Мобильник – в сумочке. Взять его и набрать номер матери. Это так просто, не так ли? Тем более с августовской поездкой, кажется, все наладилось. Или нет?
«Сначала мне нужно выпить. Выпью, успокоюсь, тогда и позвоню маме. А уснуть все равно не смогу».
Обувшись, на замок закрыв двери, она направилась в ближайший круглосуточный продуктовый магазин. Если бы только она позволила Максиму прийти к ней, возможно, подростковый период их, как и некоторых других, закончился бы вполне обыденно. Но, как всем известно, любое наше действие приводит к последствиям, а последствия порой могут повергнуть в ужас.

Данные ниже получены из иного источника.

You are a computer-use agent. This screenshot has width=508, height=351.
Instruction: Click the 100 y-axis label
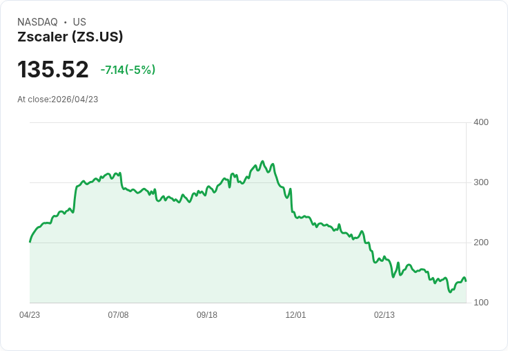coord(481,303)
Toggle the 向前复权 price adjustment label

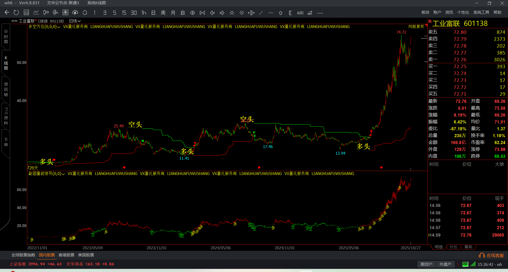tap(416, 27)
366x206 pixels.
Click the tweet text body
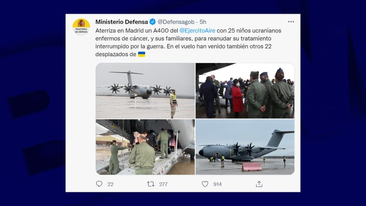click(188, 42)
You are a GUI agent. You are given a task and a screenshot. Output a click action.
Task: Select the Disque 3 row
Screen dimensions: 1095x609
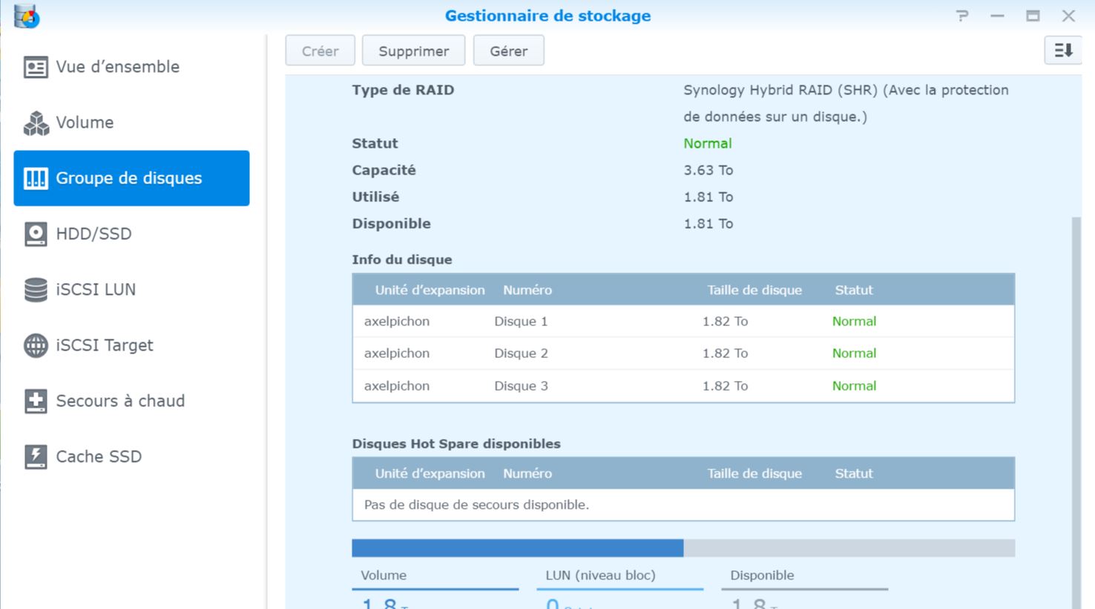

Тем временем Максим все чаще на уроках поглядывал на Лизу (ту самую девушку, на которую обратил внимание на линейке), все больше думал о ней и даже невольно рисовал в голове постельные сцены с ее участием, за что потом упрекал себя. Было в ней нечто такое, что особенно привлекало его, не могло оставить равнодушным, – черты, которых, вероятно, не доставало Валерии. Лиза выглядела робкой, застенчивой, но, как что-то подсказывало Максиму, то было лишь поверхностным образом, при желании и обладая определенным опытом, под которым можно было разглядеть уверенную в своем женском начале хищницу, что могла для своего возлюбленного вытворять в постели такое, о чем постесняются говорить многие взрослые. И при этом, думалось ему, она была неприступной – по-настоящему неприступной, в отличие от его Леры, которая при первой же возможности предпочла бы ему более статного и обеспеченного, в первую же минуту подавала бы сигналы о желании и возможности отдаться.